Der Kommune steht es grundsätzlich frei, eine Nachtragshaushaltssatzung jederzeit zu erlassen, wenn sie dieses für notwendig oder angebracht hält. So kann sie je nach Ermessen beliebig oft und zu jedem Zeitpunkt die Anpassung der Haushaltssatzung an die veränderte Finanzsituation veranlassen. In der Praxis werden die Nachträge durchnummeriert, z. B. 1. Nachtragshaushaltssatzung 2021 und 2. Nachtragshaushaltssatzung 2021. Mehrere Nachträge sind nicht ausgeschlossen, in der Praxis gleichwohl selten. Jede weitere Nachtragshaushaltssatzung ändert die unmittelbar vorhergehende.

Eine Anpassung durch eine Nachtragshaushaltssatzung ist andererseits zwingend notwendig, wenn z.
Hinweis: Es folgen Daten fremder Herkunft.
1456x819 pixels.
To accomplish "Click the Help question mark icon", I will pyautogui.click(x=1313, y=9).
B. die Paragrafen der Haushaltssatzung geändert werden sollen.

§ 115 I NKomVG regelt zur Nachtragshaushaltssatzung:

(1)1Die Haushaltssatzung kann nur durch Nachtragshaushaltssatzung geändert werden, die spätestens bis zum Ablauf des Haushaltsjahres zu beschließen ist. 2Für die Nachtragshaushaltssatzung gelten die Vorschriften für die Haushaltssatzung entsprechend.
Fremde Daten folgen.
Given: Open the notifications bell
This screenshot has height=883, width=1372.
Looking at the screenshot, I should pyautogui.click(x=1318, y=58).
Die Haushaltssatzung kann also nicht einfach durch einen Aktenvermerk geändert werden. Es ist vielmehr ein offizielles Rechtsetzungsverfahren, d. h. der Erlass einer Nachtragshaushaltssatzung erforderlich. Dieses unterliegt den gleichen Verfahrensvorschriften und Genehmigungsvorbehalten wie die erstmalige Festlegung der Haushaltssatzung, so dass das Aufstellungsverfahren in der Regel zeit- und arbeitsintensiv ist. Im Vergleich zu der Ursprungssatzung ist der reine Zeitbedarf für die Nachtragshaushaltssatzung in der Praxis gleichwohl deutlich geringer, da die Beratungen innerhalb der mittelanmeldenden Stellen sowie in den politischen Gremien wesentlich kürzer ausfallen. Üblicherweise wird ein Nachtrag in die zweite Jahreshälfte gelegt, um Veränderungen der finanzwirtschaftlichen Rahmenbedingungen, wie z. B. die Entwicklung der Steuererträge und der Schlüsselzuweisungen, abwarten und noch berücksichtigen zu können. Der Beschluss über die Nachtragshaushaltssatzung muss bis zum 31.12. des Haushaltsjahres erfolgen, wobei die Genehmigung der genehmigungsbedürftigen Teile, die Verkündung der Nachtragshaushaltssatzung und die Auslegung des Nachtragshaushaltsplans später erfolgen können. Für die formale Gestaltung und textliche Fassung ist das verbindliche Muster 2 einschlägig.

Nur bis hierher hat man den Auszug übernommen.